Nungesser went on to suggest that the state government should "put an incentive out there," mentioning a steep tax cut to oil and gas companies specifically. The idea, he explained, is to "show the companies that are looking at major delays in federal permits offshore" that maybe it's in their interest to "redirect some of their energy to start drilling in state waters and we'll get a mini oil-boom here that we could definitely use across the coast." He added that laying out more red carpet for the energy industry would "put oilfield people back to work."

When asked about the safety issues that many environmental groups have raised over natural gas drilling, Nungesser insisted that "we don't need all the bells and whistles...all these reviews, and we sure don't need these bureaucrats in Washington to decide the permitting process. We need less government involvement."

In the wake of the BP oil disaster, some in Louisiana took to calling the state's marriage to the oil industry nothing less than a "deal with the devil." So to many observers, Nungesser's plan for Plaquemines Parish -- a community that will likely be dealing with the environmental fallout of oil drilling and exploration for years to come -- might seem like a deal with, well, the devil's little brother, the natural gas industry.

Here's how one influential commentator, Times-Picayune columnist James Gill, sized up the relationship between Louisiana and the energy industry at the height of the spill crisis this July:

Louisiana accepted the dirty role pretty much from the moment the first oil well was sunk here in 1901. The result is a coastal region criss-crossed with canals that provide a conduit for salt water to accelerate the land loss. Chemicals have been leached into the waters for a century, while oil companies never could remember their promises to backfill when they were done raping the landscape.

The scale of the catastrophe, and the reasons for it, have been known for as long as anyone can remember. When he was governor 30 years ago, Dave Treen proposed a tax on energy companies to mitigate the harm they did to the environment. Had he succeeded, Louisiana would certainly have been healthier, and would probably have been more prosperous, today. But Big Oil owned the Legislature.

Nothing has changed since then, although we do have rules to protect the environment along the coast and three miles offshore. Those rules require oil and gas companies to apply for a permit which is supposedly issued only if they can prove the project will produce "no net loss" of marshes.
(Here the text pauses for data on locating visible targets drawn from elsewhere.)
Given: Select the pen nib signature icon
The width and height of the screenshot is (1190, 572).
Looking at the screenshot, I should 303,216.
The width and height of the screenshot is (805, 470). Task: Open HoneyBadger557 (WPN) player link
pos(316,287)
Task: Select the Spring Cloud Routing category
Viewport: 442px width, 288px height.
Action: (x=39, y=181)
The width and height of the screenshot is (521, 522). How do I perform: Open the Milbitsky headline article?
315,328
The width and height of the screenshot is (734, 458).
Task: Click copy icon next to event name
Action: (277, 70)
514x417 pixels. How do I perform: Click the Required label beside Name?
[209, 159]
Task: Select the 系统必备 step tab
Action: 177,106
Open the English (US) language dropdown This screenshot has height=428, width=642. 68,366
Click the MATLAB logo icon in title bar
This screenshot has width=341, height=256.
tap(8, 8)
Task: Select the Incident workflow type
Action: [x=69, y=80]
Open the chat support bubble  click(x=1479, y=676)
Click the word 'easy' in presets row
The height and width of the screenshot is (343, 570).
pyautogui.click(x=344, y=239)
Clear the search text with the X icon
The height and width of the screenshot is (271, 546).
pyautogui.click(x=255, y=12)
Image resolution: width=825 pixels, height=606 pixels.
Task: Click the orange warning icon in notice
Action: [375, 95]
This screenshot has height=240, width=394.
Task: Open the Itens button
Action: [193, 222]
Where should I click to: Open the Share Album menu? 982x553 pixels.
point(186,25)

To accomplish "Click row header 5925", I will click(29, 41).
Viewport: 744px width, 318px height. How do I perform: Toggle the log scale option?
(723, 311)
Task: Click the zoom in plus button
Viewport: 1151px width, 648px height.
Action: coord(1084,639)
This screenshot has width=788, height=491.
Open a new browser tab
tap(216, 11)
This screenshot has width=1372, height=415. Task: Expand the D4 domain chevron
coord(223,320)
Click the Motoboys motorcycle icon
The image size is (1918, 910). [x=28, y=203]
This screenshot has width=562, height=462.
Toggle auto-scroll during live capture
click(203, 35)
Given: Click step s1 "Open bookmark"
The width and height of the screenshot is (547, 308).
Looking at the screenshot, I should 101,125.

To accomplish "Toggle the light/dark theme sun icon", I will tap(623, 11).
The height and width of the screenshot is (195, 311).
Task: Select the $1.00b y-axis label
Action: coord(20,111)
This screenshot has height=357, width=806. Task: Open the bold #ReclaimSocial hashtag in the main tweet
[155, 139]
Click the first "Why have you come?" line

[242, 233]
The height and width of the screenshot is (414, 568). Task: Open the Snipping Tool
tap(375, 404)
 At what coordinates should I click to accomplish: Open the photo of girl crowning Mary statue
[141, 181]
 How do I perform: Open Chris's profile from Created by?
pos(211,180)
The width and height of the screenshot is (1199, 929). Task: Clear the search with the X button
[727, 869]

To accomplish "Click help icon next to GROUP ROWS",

This is the greatest coastal fraud since Jean Lafitte.

If the specter of tap water bursting into flames due to a wayward natural-gas plume doesn't inspire Louisiana politicians to pause before giving more concessions to the energy industry, then it's doubtful anything ever will.

The Lookout attempted to reach Nungesser for further comment on the hazards of natural-gas drilling, but his secretary explained that he had taken off for the holidays.